··· Exercise material ···
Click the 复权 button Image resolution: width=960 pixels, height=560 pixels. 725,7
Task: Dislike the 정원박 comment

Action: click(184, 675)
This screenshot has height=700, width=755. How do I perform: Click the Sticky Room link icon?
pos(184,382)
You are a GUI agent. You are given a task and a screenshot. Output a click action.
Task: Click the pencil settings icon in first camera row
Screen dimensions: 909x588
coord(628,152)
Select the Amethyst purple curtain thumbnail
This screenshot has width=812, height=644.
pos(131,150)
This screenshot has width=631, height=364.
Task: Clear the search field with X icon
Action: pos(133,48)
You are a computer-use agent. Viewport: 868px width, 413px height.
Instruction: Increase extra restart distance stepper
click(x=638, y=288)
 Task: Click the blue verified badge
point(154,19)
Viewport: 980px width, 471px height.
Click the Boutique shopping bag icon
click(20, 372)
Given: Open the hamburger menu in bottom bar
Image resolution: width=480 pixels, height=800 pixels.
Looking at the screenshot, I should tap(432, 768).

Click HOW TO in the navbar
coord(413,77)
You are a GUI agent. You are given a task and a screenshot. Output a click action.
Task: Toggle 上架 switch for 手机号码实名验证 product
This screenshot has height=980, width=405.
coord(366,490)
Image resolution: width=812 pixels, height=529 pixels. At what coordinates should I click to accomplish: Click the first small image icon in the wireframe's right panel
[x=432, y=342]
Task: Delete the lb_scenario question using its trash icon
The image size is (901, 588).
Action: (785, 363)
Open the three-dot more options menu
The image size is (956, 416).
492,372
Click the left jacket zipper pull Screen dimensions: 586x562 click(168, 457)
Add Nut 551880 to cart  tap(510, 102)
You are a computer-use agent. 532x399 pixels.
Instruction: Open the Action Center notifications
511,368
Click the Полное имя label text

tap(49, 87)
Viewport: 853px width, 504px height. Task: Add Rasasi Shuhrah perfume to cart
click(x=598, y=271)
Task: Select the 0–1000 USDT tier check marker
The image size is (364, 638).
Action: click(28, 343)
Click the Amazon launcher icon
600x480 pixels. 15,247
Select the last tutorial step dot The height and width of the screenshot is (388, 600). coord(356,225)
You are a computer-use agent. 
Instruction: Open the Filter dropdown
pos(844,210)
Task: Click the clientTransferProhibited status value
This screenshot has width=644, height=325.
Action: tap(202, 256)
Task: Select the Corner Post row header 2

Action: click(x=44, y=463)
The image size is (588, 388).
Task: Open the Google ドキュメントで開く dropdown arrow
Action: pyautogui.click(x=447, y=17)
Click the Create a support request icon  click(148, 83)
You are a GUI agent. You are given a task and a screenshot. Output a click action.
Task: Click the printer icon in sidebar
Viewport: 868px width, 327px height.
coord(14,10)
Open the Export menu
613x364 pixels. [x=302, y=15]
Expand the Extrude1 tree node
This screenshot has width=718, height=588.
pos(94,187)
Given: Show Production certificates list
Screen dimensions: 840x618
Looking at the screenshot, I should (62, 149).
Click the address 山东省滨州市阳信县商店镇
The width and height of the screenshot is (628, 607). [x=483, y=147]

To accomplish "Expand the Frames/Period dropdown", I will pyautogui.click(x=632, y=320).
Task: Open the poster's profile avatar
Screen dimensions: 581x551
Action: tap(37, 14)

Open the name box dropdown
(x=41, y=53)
···
Exercise instructions: Every entry is to be returned exactly, with nothing dropped.

Written response:
Click the 复权 button Image resolution: width=960 pixels, height=560 pixels. 725,7
Task: Dislike the 정원박 comment

Action: click(184, 675)
This screenshot has height=700, width=755. How do I perform: Click the Sticky Room link icon?
pos(184,382)
You are a GUI agent. You are given a task and a screenshot. Output a click action.
Task: Click the pencil settings icon in first camera row
Screen dimensions: 909x588
coord(628,152)
Select the Amethyst purple curtain thumbnail
This screenshot has width=812, height=644.
pos(131,150)
This screenshot has width=631, height=364.
Task: Clear the search field with X icon
Action: pos(133,48)
You are a computer-use agent. Viewport: 868px width, 413px height.
Instruction: Increase extra restart distance stepper
click(x=638, y=288)
 Task: Click the blue verified badge
point(154,19)
Viewport: 980px width, 471px height.
Click the Boutique shopping bag icon
click(20, 372)
Given: Open the hamburger menu in bottom bar
Image resolution: width=480 pixels, height=800 pixels.
Looking at the screenshot, I should tap(432, 768).

Click HOW TO in the navbar
coord(413,77)
You are a GUI agent. You are given a task and a screenshot. Output a click action.
Task: Toggle 上架 switch for 手机号码实名验证 product
This screenshot has height=980, width=405.
coord(366,490)
Image resolution: width=812 pixels, height=529 pixels. At what coordinates should I click to accomplish: Click the first small image icon in the wireframe's right panel
[x=432, y=342]
Task: Delete the lb_scenario question using its trash icon
The image size is (901, 588).
Action: (785, 363)
Open the three-dot more options menu
The image size is (956, 416).
492,372
Click the left jacket zipper pull Screen dimensions: 586x562 click(168, 457)
Add Nut 551880 to cart  tap(510, 102)
You are a computer-use agent. 532x399 pixels.
Instruction: Open the Action Center notifications
511,368
Click the Полное имя label text

tap(49, 87)
Viewport: 853px width, 504px height. Task: Add Rasasi Shuhrah perfume to cart
click(x=598, y=271)
Task: Select the 0–1000 USDT tier check marker
The image size is (364, 638).
Action: click(28, 343)
Click the Amazon launcher icon
600x480 pixels. 15,247
Select the last tutorial step dot The height and width of the screenshot is (388, 600). coord(356,225)
You are a computer-use agent. 
Instruction: Open the Filter dropdown
pos(844,210)
Task: Click the clientTransferProhibited status value
This screenshot has width=644, height=325.
Action: tap(202, 256)
Task: Select the Corner Post row header 2

Action: click(x=44, y=463)
The image size is (588, 388).
Task: Open the Google ドキュメントで開く dropdown arrow
Action: pyautogui.click(x=447, y=17)
Click the Create a support request icon  click(148, 83)
You are a GUI agent. You are given a task and a screenshot. Output a click action.
Task: Click the printer icon in sidebar
Viewport: 868px width, 327px height.
coord(14,10)
Open the Export menu
613x364 pixels. [x=302, y=15]
Expand the Extrude1 tree node
This screenshot has width=718, height=588.
pos(94,187)
Given: Show Production certificates list
Screen dimensions: 840x618
Looking at the screenshot, I should (62, 149).
Click the address 山东省滨州市阳信县商店镇
The width and height of the screenshot is (628, 607). [x=483, y=147]

To accomplish "Expand the Frames/Period dropdown", I will pyautogui.click(x=632, y=320).
Task: Open the poster's profile avatar
Screen dimensions: 581x551
Action: tap(37, 14)

Open the name box dropdown
(x=41, y=53)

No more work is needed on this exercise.